- **SUPPLIED INFORMATION**
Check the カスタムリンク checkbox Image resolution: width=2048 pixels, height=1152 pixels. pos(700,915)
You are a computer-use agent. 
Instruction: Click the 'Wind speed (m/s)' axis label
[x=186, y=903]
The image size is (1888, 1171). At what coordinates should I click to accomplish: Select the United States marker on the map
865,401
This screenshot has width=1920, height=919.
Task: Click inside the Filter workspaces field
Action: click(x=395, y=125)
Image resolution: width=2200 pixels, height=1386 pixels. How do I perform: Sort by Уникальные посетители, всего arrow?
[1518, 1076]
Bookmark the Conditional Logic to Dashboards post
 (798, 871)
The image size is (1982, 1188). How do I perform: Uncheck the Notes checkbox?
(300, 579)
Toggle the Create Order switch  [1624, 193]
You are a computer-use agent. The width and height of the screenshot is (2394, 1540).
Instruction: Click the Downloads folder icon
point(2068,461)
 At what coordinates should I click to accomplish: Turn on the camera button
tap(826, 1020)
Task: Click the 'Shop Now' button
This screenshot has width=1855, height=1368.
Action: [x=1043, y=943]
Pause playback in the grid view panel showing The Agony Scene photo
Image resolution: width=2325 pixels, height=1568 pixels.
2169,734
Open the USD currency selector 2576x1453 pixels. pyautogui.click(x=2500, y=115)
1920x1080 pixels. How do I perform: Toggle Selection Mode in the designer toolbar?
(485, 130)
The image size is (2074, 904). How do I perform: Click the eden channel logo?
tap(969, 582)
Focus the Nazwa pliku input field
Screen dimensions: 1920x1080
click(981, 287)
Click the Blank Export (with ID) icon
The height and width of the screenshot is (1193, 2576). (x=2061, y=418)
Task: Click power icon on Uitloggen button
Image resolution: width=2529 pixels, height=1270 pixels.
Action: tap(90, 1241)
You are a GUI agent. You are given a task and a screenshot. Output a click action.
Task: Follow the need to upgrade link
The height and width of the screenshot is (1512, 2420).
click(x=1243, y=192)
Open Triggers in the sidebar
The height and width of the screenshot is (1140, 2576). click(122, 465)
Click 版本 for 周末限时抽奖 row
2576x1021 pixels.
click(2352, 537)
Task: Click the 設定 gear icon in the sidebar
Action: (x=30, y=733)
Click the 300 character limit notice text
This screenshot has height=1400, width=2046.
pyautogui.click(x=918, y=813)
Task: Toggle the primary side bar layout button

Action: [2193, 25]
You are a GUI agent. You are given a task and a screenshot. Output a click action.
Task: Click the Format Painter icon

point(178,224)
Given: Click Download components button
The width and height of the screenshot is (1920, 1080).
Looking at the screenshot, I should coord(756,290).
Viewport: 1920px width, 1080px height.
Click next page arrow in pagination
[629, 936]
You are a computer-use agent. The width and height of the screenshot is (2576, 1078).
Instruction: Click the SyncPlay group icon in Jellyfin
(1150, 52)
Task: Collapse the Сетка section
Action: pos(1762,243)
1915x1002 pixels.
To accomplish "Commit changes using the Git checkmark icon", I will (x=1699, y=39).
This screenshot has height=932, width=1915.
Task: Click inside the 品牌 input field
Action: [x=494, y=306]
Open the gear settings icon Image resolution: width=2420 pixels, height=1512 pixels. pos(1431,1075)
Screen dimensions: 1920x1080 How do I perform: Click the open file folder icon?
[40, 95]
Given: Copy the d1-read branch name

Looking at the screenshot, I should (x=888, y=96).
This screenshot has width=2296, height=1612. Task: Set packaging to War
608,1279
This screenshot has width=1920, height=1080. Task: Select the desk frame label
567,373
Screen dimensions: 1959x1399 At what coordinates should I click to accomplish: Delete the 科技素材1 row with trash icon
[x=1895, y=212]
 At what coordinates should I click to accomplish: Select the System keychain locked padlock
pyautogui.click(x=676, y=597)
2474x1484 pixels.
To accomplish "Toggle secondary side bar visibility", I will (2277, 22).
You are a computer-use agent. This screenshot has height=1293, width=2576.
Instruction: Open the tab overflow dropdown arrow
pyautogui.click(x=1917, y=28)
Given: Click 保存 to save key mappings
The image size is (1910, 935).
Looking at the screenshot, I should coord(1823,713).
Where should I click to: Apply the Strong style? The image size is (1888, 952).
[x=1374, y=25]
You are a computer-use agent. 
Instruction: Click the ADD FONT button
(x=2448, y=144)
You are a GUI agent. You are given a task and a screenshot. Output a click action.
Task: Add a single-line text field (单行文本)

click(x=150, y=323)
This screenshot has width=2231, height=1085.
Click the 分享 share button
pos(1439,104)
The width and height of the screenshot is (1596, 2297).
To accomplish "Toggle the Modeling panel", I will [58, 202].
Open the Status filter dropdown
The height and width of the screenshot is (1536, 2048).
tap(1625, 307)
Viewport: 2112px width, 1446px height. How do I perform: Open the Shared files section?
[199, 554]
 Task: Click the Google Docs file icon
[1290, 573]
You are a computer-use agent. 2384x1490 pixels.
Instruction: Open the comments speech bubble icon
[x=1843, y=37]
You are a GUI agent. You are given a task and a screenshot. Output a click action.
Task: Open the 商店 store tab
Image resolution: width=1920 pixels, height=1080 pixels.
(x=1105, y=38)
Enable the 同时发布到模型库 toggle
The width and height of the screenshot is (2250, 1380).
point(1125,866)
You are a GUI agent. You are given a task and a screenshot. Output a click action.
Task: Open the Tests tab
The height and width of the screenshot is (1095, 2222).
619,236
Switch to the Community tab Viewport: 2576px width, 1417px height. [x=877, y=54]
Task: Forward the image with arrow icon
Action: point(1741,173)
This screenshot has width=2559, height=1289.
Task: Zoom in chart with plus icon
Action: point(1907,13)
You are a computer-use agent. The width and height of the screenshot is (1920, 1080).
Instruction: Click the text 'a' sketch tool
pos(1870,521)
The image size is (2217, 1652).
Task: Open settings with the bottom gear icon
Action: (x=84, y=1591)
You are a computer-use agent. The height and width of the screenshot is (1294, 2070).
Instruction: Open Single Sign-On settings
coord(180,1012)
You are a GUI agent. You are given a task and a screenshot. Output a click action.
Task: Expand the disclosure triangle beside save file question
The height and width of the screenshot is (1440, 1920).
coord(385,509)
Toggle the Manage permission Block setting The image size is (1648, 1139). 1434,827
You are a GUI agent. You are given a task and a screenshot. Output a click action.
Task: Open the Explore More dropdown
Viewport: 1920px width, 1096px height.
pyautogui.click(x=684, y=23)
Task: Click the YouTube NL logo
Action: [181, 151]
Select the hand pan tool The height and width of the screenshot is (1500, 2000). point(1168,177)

- **ASSIGNED TASK**
Pull out all lines from the entries above that include the word "computer".

- **WRITTEN REPLY**
You are a computer-use agent. 
You are a computer-use agent. The width and height of the screenshot is (2394, 1540).
You are a computer-use agent. The width and height of the screenshot is (2576, 1078).
You are a computer-use agent. This screenshot has height=1293, width=2576.
You are a computer-use agent. 
You are a computer-use agent. 2384x1490 pixels.
You are a computer-use agent. The width and height of the screenshot is (1920, 1080).
You are a computer-use agent. The height and width of the screenshot is (1294, 2070).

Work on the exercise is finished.